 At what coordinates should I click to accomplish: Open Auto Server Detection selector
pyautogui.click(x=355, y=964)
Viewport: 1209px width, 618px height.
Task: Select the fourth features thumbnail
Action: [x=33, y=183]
________
■ **課題の目的**:
上の記録を書き直し、「selector」を「menu」に置き換えよ。それ以外は変えないこと。

■ **解答**:
 At what coordinates should I click to accomplish: Open Auto Server Detection menu
pyautogui.click(x=355, y=964)
Viewport: 1209px width, 618px height.
Task: Select the fourth features thumbnail
Action: [x=33, y=183]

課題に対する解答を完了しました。